▸ WORK ITEM:
The records below need to come back exactly as they are, pictures omitted.

▸ EXTRACTED INFORMATION:
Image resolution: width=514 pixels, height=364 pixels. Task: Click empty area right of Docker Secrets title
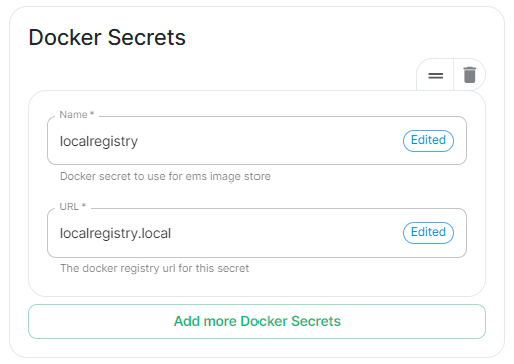click(x=333, y=37)
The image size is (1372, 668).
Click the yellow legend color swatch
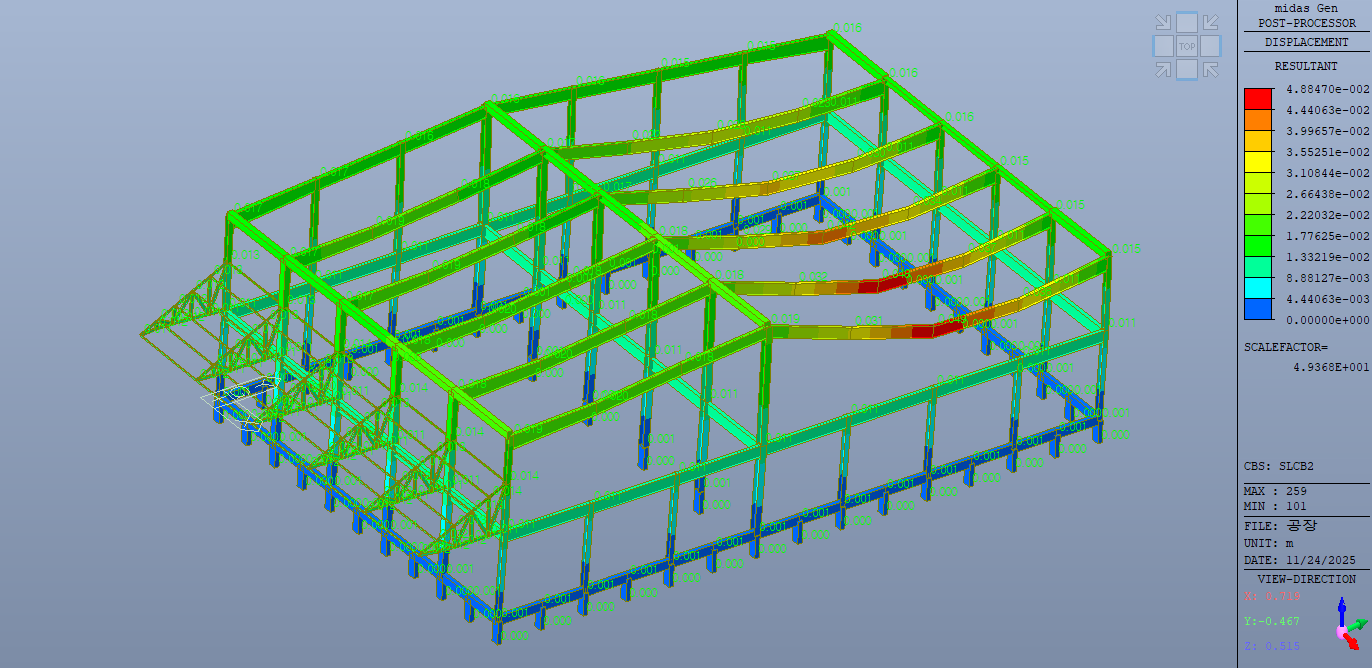point(1257,162)
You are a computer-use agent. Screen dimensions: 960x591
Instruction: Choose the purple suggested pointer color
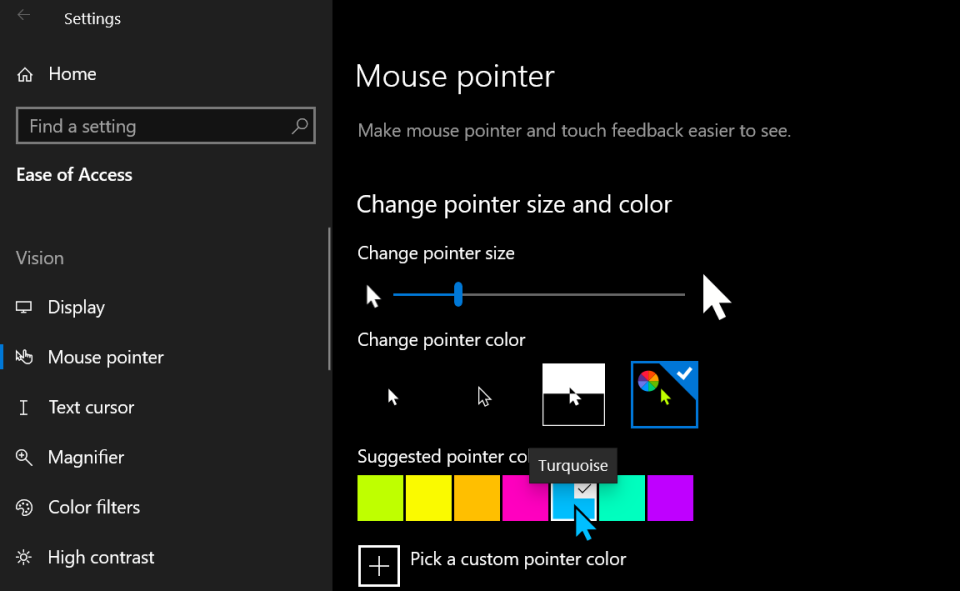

▸ ANSWER TO THE EXERCISE:
Image resolution: width=514 pixels, height=364 pixels. Task: Click empty area right of Docker Secrets title
click(x=333, y=37)
The image size is (1372, 668).
Click the yellow legend color swatch
point(1257,162)
You are a computer-use agent. Screen dimensions: 960x591
Instruction: Choose the purple suggested pointer color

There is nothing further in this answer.